Working with PKI

[VelMurugan]

Working with PKI

Public Key Infrastructure arrangements help users to authenticate each other and to use the information in identity certificates (public keys of each person) to encrypt and decrypt messages between each other.

Here is the way PKI works: The public key infrastructure architecture consists of client software, server software such as a certificate authority, hardware (e.g., smart cards) and operational procedures. Using his/her private key, a user may sign messages digitally, and another person can verify this signature using the public key embedded in that user's certificate issued by a certificate authority within the Public Key Infrastructure, thereby enabling two or more parties to establish confidentiality, message integrity and user authentication without having to compromise any secret information in advance or during the process.

Most enterprise PKI systems depend upon certificate chains to establish a party's identity. That is, while the certificate for any party may be issued by a certificate authority computer, it becomes mandatory that the legitimacy of that computer in turn need to be certified, and that is done by a higher certification authority and the chain goes on.

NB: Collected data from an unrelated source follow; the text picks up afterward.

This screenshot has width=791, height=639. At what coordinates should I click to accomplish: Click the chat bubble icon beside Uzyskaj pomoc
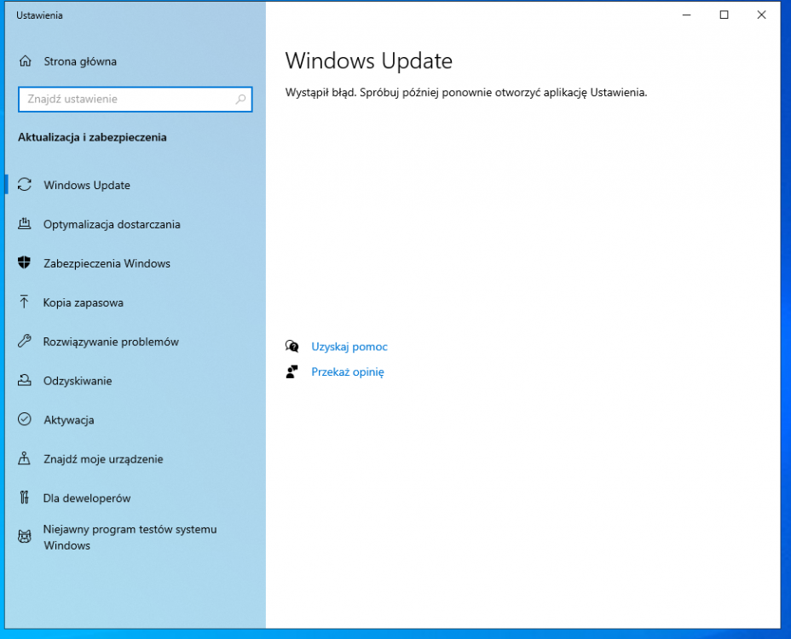(x=292, y=347)
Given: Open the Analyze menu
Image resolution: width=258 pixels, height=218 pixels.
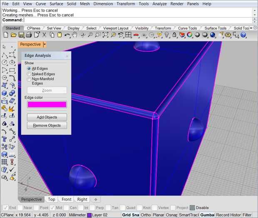Looking at the screenshot, I should (159, 4).
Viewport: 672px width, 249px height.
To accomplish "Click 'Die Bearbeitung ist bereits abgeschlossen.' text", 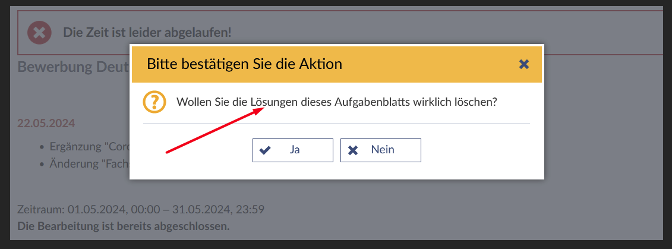I will [123, 226].
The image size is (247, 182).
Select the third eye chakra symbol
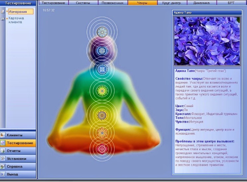tap(102, 50)
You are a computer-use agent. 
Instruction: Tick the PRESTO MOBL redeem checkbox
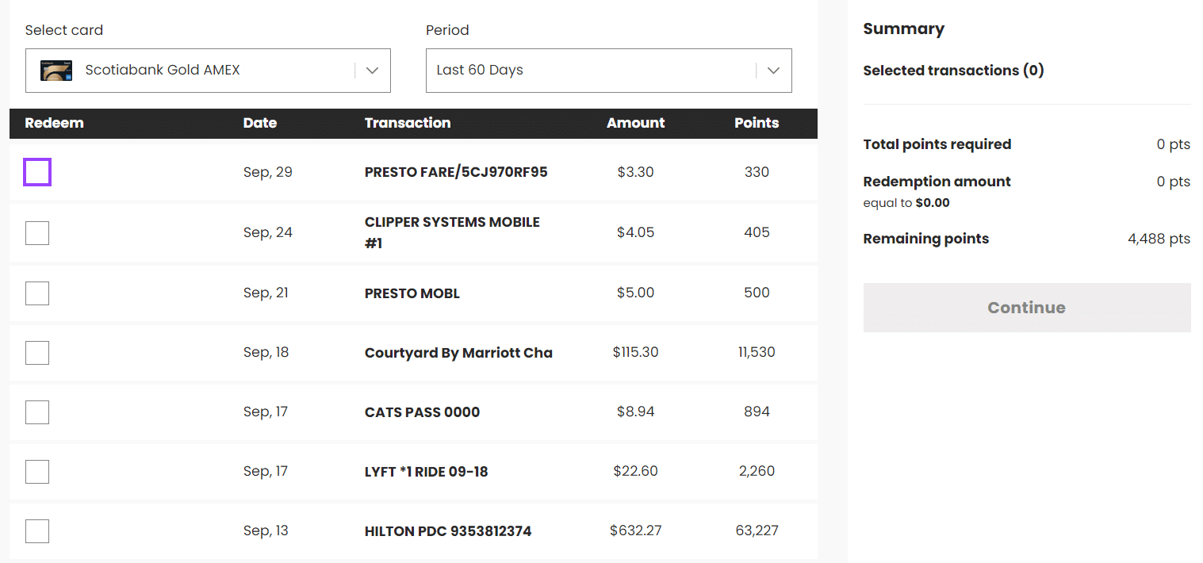[x=37, y=293]
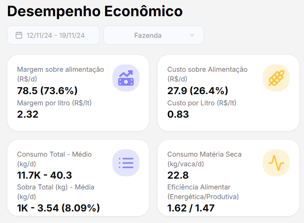Click the pulse icon on Matéria Seca card
This screenshot has width=304, height=223.
coord(276,163)
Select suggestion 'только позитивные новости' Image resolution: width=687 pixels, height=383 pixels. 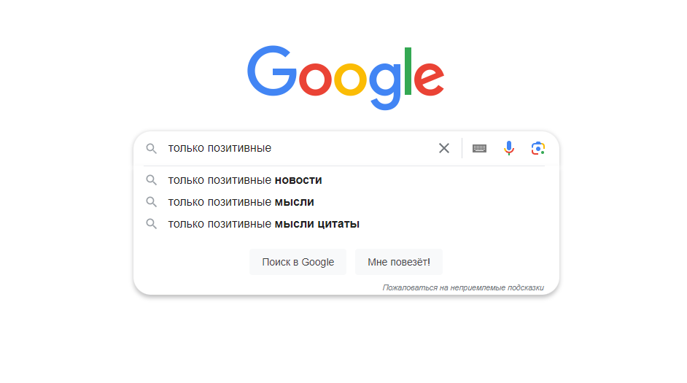(244, 180)
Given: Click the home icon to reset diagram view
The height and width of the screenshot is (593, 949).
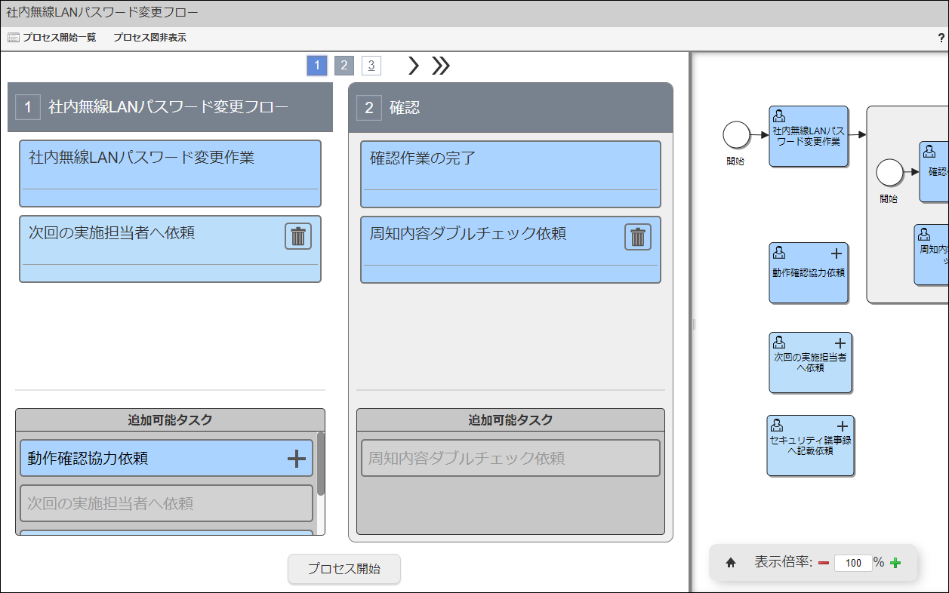Looking at the screenshot, I should pyautogui.click(x=731, y=563).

This certification hierarchy, at a minimum level, will consists of many computers, often more than an organization, and an assortment of interoperating software packages from different systems across different sources. This hierarchical structure is in fact inevitable as standards are critical to PKI operation. Many of the operating standards in this area are formulated by the IETF PKIX workgroup.

Enterprise-scale public key infrastructure systems are sometimes tied closely with the enterprise's directory schema by combining the employee's public key - embedded in a certificate - with other personal details such as name, designation, and department. X509 is the most commonly used certificate format alongside the directory schema LDAP.